Orthodontic Associates of New Canaan PLLC
Mike Cotzas D.D.S.

45 Pine Street
New Canaan, CT 06840
(203) 966- 3042

Diplomate, American Board of Orthodontics

Patient Consent for Use and Disclosure of Protected Health Information

I HEREBY GIVE MY CONSENT FOR DR. COTZAS OFFICE (REFERRED TO AS “OUR OFFICE’) TO USE AND DISCLOSE PROTECTED HEALTH INFORMATION (PHI) ABOUT ME TO CARRY OUT TREATMENT, PAYMENT, AND HEALTH CARE OPERATIONS (TPO). THE PRIVACY NOTICE PROVIDED BY DR. COTZAS OFFICE DESCRIBES SUCH USES AND DISCLOSURES MORE COMPLETELY.

I have the right to review the Privacy Notice prior to signing the consent. Our office reserves the right to revise the privacy notice at any time. A revised privacy notice may be obtained by forwarding a written request to our privacy officer.

With this consent, our office may call my home or other alternative locations and leave a message on voice mail or in person in reference to any items that assist the practice in carrying out treatment, payment, and health care operations, such as appointment reminders, insurance items, and any calls pertaining to any clinical care, including laboratory test results, among others.

With this consent, our office may mail to my home other or other alternative locations any items that assist the practice in carrying out treatment, payment, and health care operations, such as appointment reminders cards and patient statements.

With this consent, our office may email to my home or other alternative location any items that assist the practice in carrying out treatment, payment, and health care operations, such as appointment reminders cards and patient statements. I have the right to request that our office restrict how it uses or discloses my PHI to carry out treatment, payment, and health care operations. This practice is not required to agree to any requested restrictions, but if it does, it is bound by this agreement.

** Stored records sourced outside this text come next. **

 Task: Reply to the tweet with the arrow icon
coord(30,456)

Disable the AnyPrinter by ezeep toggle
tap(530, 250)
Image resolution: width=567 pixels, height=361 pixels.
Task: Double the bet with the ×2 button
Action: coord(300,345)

By signing this form, I am consenting to allow our office to use and disclose my PHI as set forth in the Privacy Notice to carry out treatment, payment, and health care operations.

I may revoke my consent in writing except to the extent that the practice has already made disclosures reliant upon any prior consent. If I do not sign this consent, or later revoke it, our office may decline to provide treatment to me.

Signature of Patient or Legal Guardian

IMPORTANT OFFICE POLICIES AND FEES

Please read and sign this form. If you have any questions, please ask our front desk staff. Thank you.

  • Office hours are Monday through Thursday 8:00 am to 6:00 pm. Friday office hours are 9:00 am to 5:00 pm for patient emergencies and administrative purposes only.
  • If I need to cancel or reschedule an appointment, I understand that I must give the office at least 24-hour advance notice.
  • I understand that Dr. Cotzas does not accept insurance and I am fully responsible for the fees incurred. Payment is due at the time services are rendered and a “superbill” will be generated with all necessary information that the patient may submit to their insurance for reimbursement. If an installment plan is in place, I understand that I will be responsible for making the monthly payment by the 15th of every month otherwise I will be subject to a $15.00 late fee for each month the payment is delinquent.
  • I understand that Dr. Cotzas office requires all appointments to be confirmed one business day prior to the scheduled appointment. Confirmation texts and emails are sent out one or two business days prior to the appointment so please reply to them with a yes or no answer. If we do not receive a reply text or email confirmation for the appointment, a phone call will then be made to you for the confirmation. If we do not receive a response at least 24 hours before the appointment, we reserve the right to cancel the appointment and give it to another patient.
  • I understand that if a non-urgent message is left at the office after 6:00 pm Monday through Thursday, the call will be returned the next business day after 8:00 am. If a non-urgent message is left after 5:00 pm Friday, anytime Saturday, Sunday or on a holiday, the call will be returned the next business day after 8:00 am.
  • When Dr. Cotzas is out of the office, there is always a local orthodontist on call for emergencies. When calling our office, the answering machine will identify that orthodontist and their phone number. Kindly leave a message on our machine stating the emergency but also call the covering doctor who will be happy to take care of the emergency for you.
  • It is important that all patients bring any and all appliances (that are part of their treatment) with them including headgear and retainers. We will provide rubber bands, retainer cases and wax as needed.

By signing this form, I give the office of Dr. Mike Cotzas consent to call my home or cell phone and leave a message on voicemail or in person as well as send emails and/or text messages to the address I provide in reference to any items that assist the practice in carrying out treatment, payment, and healthcare operations, such as appointment reminders or any calls pertaining to my child’s or my clinical care. I have the right to request that the office restrict how it uses or discloses my PHI to carry out treatment, payment, or health care operations. The practice is not required to agree to my requested restrictions, but if it does, it is bound by this agreement.

I understand and agree to all the above.